What are the challenges of being a street performer?
Where to start? I think the biggest challenge comes in the earliest days. I have spent summers crying on the street with hula hoops in my hands, not knowing what the fuck to do to be entertaining to these people. How to make them stop and watch and then keep them there. How to learn to write material and make it work. It really is the most awful and degrading process, and you make no money whatsoever. But I had this ridiculous urge to make it work because I knew that I wanted to take a stage with me always, no matter where I was in the world. No matter how, I wanted to be able to bust out a show anywhere, anytime. It’s the ultimate freedom as an artist.

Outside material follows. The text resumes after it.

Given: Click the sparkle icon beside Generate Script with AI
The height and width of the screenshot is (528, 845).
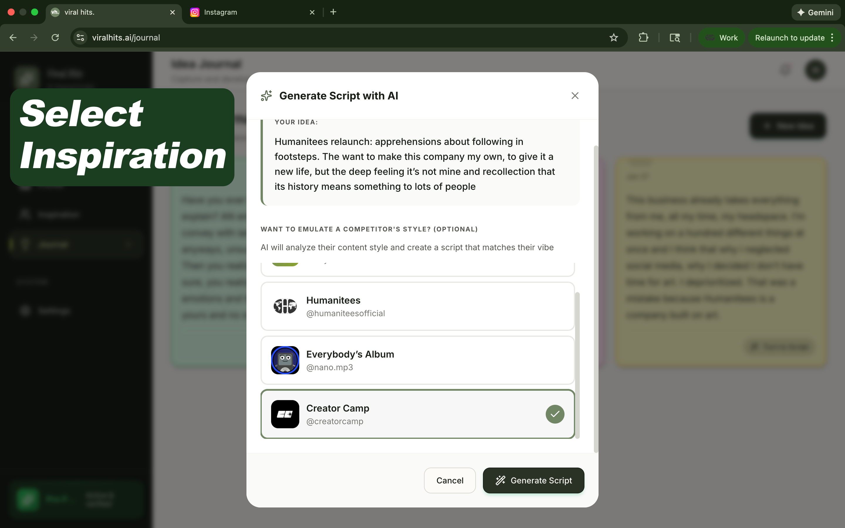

I never have to worry about not getting any bookings because I create my own work. If I want to work on a new trick, a new routine, new material I just go out and do it. If I need money to buy something I just go out and make it. Since I made the decision to be a performer I have not had any “ordinary” jobs. Other challenges? being constantly harassed by bums, junkies and general street life, having some very challenging “competition” with other street artists who are not respectful of street entertainment etiquette, being cold and miserable and having to stretch way more than you want on those days and having perpetually cold feet! Saying all that I absolutely love being a street performer and I wouldn’t trade it for any other job in the world.
What are you currently working on? What’s happening in your world right now?
I am currently on tour in Canada performing in different cities around the country at “Buskerfest” events. Towns pretty much shut down their roads for the weekend and a whole cast of some of the world’s most amazing street performers come in and do shows for typically three days though up to ten days sometimes. Street performing is huge in Canada and the shows are incredible. The people are so friendly and welcoming and I get to hang out with some of my favourite friends.
Any big plans for the future, or things you aspire to achieve?
I’m always working on making my street show better than the year before, I also hope to have a new hoop act in 2014. I want to make something more classical and put in a whole series of new tricks I have been working on. I still want to make my own solo Fringe show but I always say I won’t do it before I am 32, which is still 4 years away so I’ve got time. I am always working on it in the back of my mind though. I haven’t trained or performed any aerials since 2011 and last year I said I would let loose in it again and I managed exactly one 30 minute session in the entire year. So go me! This year I am going to get my driver’s licence. That is my top priority!